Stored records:

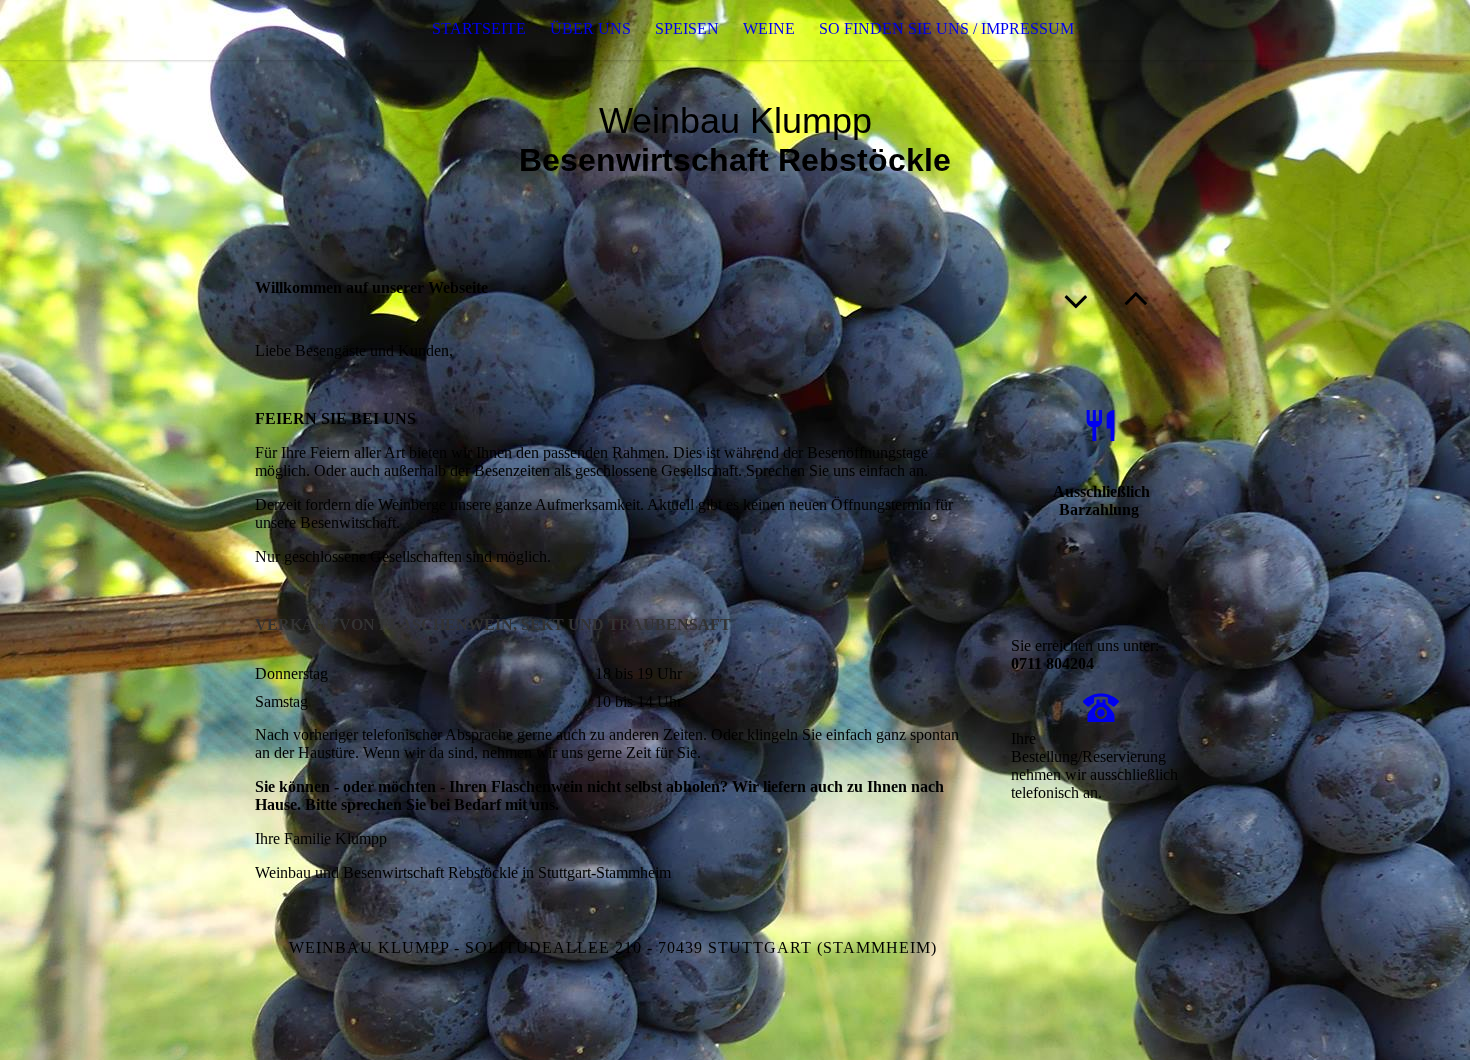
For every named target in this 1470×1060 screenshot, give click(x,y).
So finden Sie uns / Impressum (946, 28)
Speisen (687, 28)
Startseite (479, 28)
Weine (769, 28)
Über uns (590, 28)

**What is being asked**.
Set down all the entries above verbatim, and include none of the pictures.

**Task output**.
For every named target in this 1470×1060 screenshot, give click(x,y).
So finden Sie uns / Impressum (946, 28)
Speisen (687, 28)
Startseite (479, 28)
Weine (769, 28)
Über uns (590, 28)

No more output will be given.